→ **Passage**
*-*-*
W.Va. announces $83 million opioid settlement with Walgreens

ASSOCIATED PRESS

West Virginia has settled for $83 million with Walgreens for the pharmacy store chain's role in perpetuating the opioid crisis in the U.S. state with the most per capita overdose deaths, Attorney General Patrick Morrisey announced Wednesday.

That brings the total West Virginia dollars brought in from opioid litigation to more than $950 million, according to the Attorney General's office. The state now has one remaining opioid case to close out. A trial with Kroger is set for June.

"We're all down, one to go," Morrisey said. “We can see the light at the end of the tunnel.”

The settlement resolves a lawsuit that alleged the pharmacy chain failed to maintain effective controls against diversion that contributed to oversupply of opioids in the state.

Walgreens agreed to pay the settlement within an eight-year period, Morrisey said. The money from all opioid settlements will be distributed throughout the state to abate the opioid crisis.

Walgreens is part of a larger litigation involving other major pharmacies — Kroger, Walmart, CVS and Rite Aid.

Morrisey announced in September that Walmart and CVS Pharmacy were settling with West Virginia for a combined total of $147 million in a lawsuit over the companies’ roles in contributing to the oversupply of prescription drugs that fueled the opioid epidemic.
*-*-*
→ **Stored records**

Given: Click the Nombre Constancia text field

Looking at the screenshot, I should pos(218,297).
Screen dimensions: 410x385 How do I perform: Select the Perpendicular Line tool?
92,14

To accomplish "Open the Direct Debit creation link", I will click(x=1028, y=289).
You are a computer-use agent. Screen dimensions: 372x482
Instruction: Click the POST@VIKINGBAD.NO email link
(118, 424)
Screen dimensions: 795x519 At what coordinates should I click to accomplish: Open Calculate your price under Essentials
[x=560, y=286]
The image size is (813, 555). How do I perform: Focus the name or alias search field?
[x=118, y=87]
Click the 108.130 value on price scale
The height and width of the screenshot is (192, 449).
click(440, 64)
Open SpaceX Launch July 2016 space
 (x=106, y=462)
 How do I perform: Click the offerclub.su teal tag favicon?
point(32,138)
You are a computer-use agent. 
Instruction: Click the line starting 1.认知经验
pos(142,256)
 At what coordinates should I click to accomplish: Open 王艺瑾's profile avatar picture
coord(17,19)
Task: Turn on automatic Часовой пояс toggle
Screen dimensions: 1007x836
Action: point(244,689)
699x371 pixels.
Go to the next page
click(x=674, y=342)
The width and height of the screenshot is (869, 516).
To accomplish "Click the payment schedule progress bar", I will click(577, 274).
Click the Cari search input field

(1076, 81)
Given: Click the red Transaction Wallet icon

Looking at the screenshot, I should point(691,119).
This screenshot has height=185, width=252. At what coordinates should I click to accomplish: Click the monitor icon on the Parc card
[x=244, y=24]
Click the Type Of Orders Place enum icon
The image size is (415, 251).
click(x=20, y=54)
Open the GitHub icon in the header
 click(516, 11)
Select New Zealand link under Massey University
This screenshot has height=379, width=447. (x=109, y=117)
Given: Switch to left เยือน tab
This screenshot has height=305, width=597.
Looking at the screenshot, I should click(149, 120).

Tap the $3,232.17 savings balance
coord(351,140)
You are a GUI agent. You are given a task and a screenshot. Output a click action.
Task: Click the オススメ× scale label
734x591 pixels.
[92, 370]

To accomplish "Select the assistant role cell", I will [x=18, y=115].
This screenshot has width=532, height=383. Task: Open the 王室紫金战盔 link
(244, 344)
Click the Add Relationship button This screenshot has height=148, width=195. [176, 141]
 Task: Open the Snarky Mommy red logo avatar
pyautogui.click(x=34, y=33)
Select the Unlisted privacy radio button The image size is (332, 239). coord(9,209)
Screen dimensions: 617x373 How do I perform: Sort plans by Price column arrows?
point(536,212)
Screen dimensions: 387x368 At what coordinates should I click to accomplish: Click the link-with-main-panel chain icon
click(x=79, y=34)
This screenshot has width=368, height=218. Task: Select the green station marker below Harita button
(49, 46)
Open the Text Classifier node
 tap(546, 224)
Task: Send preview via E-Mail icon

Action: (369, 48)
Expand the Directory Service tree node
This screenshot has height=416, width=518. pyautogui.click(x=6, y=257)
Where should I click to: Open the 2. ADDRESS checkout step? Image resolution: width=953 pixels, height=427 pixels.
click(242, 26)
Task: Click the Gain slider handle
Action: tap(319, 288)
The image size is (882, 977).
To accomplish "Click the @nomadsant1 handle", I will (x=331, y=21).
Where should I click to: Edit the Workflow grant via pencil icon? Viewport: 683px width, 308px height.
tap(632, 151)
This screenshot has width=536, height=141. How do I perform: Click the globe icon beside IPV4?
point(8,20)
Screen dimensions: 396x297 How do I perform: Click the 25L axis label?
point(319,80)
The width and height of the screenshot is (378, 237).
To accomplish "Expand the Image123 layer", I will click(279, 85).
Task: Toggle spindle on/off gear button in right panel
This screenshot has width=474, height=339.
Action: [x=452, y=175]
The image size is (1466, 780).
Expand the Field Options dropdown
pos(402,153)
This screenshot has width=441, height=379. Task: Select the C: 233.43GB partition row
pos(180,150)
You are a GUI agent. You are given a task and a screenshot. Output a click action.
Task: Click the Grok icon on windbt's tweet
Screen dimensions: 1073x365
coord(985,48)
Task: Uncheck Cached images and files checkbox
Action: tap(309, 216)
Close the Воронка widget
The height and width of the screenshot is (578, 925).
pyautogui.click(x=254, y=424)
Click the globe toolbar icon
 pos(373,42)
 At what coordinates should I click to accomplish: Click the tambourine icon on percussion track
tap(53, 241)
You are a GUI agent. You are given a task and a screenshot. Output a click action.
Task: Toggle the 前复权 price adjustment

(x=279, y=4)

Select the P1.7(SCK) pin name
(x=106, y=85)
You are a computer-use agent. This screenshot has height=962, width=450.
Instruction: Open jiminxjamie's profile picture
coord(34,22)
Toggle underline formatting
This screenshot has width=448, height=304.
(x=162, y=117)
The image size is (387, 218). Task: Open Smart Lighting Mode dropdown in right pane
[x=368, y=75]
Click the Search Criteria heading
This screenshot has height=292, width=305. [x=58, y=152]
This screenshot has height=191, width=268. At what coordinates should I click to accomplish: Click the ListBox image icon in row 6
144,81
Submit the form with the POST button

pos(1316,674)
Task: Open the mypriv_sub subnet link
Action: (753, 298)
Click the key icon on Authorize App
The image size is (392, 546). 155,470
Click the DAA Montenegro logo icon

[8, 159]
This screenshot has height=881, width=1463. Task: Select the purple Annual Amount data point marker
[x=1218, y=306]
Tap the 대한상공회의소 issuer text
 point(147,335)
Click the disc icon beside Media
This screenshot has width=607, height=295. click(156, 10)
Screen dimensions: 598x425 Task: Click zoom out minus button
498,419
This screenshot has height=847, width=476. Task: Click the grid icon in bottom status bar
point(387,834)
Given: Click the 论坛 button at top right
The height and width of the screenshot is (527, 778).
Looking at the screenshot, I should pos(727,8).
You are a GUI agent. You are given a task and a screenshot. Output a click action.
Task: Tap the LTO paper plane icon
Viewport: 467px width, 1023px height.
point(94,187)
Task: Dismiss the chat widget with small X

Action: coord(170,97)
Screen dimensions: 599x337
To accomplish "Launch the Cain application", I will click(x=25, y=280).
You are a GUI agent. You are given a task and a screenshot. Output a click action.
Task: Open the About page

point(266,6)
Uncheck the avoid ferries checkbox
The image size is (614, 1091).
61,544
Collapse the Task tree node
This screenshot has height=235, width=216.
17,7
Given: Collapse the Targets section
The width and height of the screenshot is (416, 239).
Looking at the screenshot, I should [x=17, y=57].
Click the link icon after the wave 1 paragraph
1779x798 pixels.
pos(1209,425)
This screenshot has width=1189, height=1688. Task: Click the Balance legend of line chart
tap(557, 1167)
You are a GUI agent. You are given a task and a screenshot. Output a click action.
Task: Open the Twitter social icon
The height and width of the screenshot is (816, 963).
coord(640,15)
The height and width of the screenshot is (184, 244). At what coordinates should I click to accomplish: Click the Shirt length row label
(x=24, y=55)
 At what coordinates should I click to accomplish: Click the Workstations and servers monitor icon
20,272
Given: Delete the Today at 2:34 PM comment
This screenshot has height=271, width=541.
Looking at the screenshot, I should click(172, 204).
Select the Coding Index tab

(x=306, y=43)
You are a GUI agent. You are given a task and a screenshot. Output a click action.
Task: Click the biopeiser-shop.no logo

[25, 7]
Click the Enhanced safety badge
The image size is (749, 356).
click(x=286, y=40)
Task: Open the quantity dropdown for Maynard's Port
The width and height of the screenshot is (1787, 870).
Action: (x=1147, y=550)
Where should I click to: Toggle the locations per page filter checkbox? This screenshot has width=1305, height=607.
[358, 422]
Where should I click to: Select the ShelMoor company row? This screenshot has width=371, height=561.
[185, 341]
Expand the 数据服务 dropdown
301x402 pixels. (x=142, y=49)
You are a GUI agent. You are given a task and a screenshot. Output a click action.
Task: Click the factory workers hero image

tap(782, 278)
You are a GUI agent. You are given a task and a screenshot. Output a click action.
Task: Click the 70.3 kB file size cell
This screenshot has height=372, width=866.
*-*-*
→ **Required action 1**
Which pharmacy companies does the opioid settlement article name?
→ **Required action 2**
Could you write the next few sentences of the article on West Virginia's opioid settlement with Walgreens, picking up after its final paragraph?

→ **Exercise output 1**
Walgreens, Kroger, Walmart, CVS, Rite Aid

→ **Exercise output 2**
In August, West Virginia cities and counties reached a $400 million tentative settlement with three major U.S. drug distributors: AmerisourceBergen, Cardinal Health and McKesson. In April, Morrisey announced the state would receive $99 million in a settlement finalized with Johnson & Johnson’s subsidiary Janssen Pharmaceuticals Inc.

The West Virginia Attorney General's Office is alleging that Kroger failed to report suspicious drug orders to the U.S. Drug Enforcement Administration and the West Virginia Board of Pharmacy. Further, the state alleges that Kroger effectively had no suspicious order monitoring policy for a period of time when opioids were being distributed in significant quantities throughout the state.